Pendant ce temps, la plupart pensaient que le billet gagnant était quelque part à New York. Le New York Times a déclaré qu'il avait été "rapporté de manière fiable que 700 billets avaient été vendus à des Portoricains de New York, qui avaient vraisemblablement de la difficulté à connaître les numéros gagnants".

Le 15 février, un président de banque portoricaine, Damian Monserrat, s'est avancé avec le billet gagnant. Il a dit qu'il avait verrouillé son billet dans son coffre-fort et ne l'avait pas regardé, pensant qu'il ne valait «que 200 dollars».

Vue d'ensemble de l'un des pires bidonvilles de San Juan à Porto Rico, après la visite de la première dame, Eleanor Roosevelt, dans le cadre d'une étude économique. Vue d'ensemble de l'un des pires bidonvilles de San Juan à Porto Rico, après la visite de la première dame, Eleanor Roosevelt, dans le cadre d'une étude économique. (Bettmann / Corbis)

Le gouverneur Winship a jugé la loterie un succès; il a recueilli 62 500 dollars pour les soins de santé. Un mois plus tard, Winship approuvait les dessins bimensuels et, en 1938, le commissaire adjoint au commerce de Porto Rico signalait que la loterie avait versé 350 000 dollars par an pour financer «une campagne de lutte contre la tuberculose» qui, selon le ministère de la Santé, aurait contribué à inverser le taux de mortalité.
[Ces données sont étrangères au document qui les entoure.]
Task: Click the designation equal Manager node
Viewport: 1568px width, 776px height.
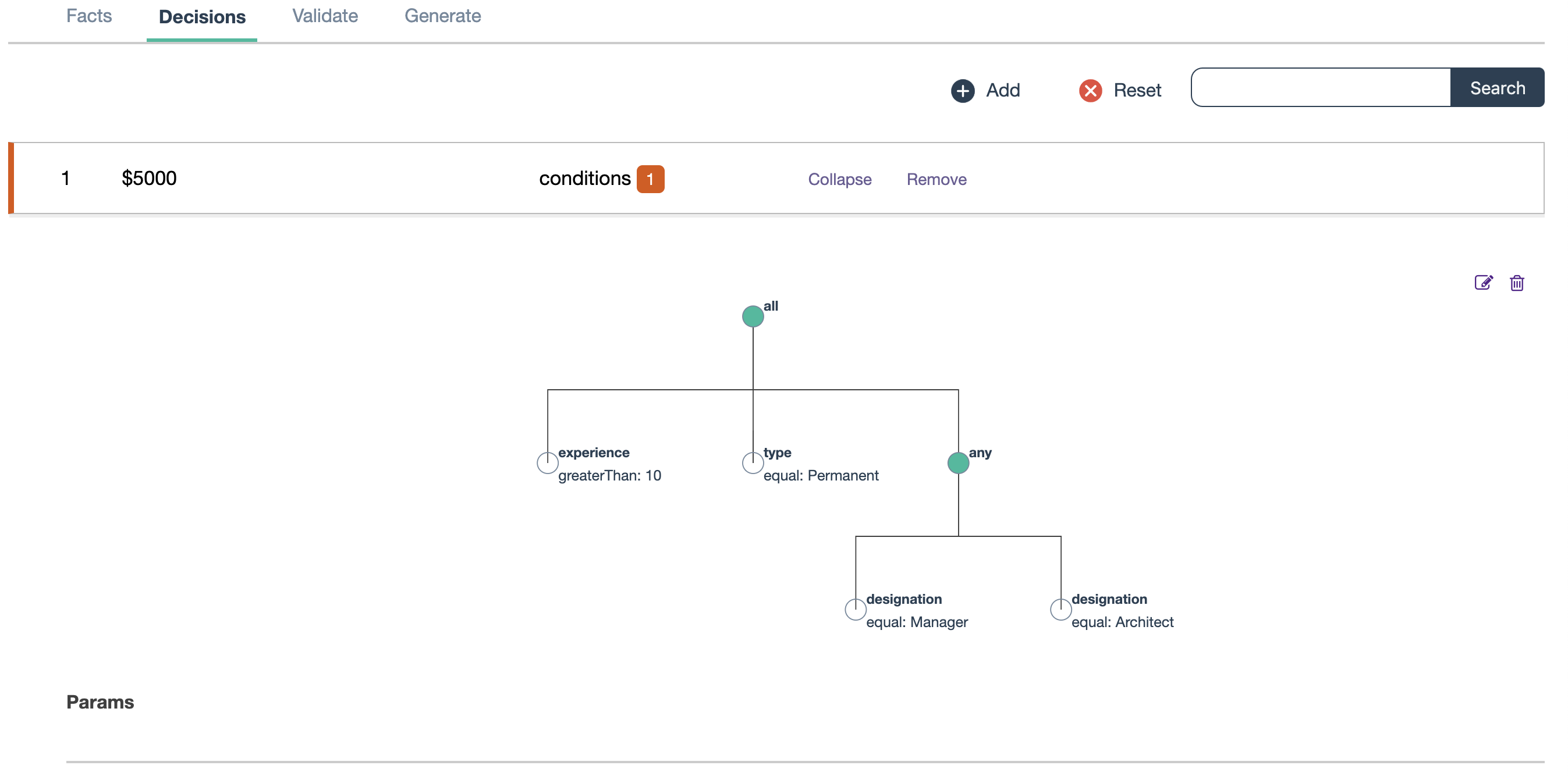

Après avoir été réélue en 1936, Maria Luisa Arcelay a parrainé des projets de loi prévoyant notamment la création d'un orphelinat pour enfants et d'une pension d'enseignants. Elle a pris sa retraite du gouvernement en 1940 et, après s'être battue pour les droits des travailleurs de son industrie de la couture, elle a pris sa retraite en 1965. Elle est décédée en 1981.

En février 2014, une personne anonyme est devenue le premier gagnant du jackpot Powerball à provenir de pays tiers, après avoir acheté un billet gagnant dans une station-service de Porto Rico.

Note de l'éditeur, 19 octobre 2018: cette histoire a été mise à jour pour refléter le plus récent jackpot de Mega Millions.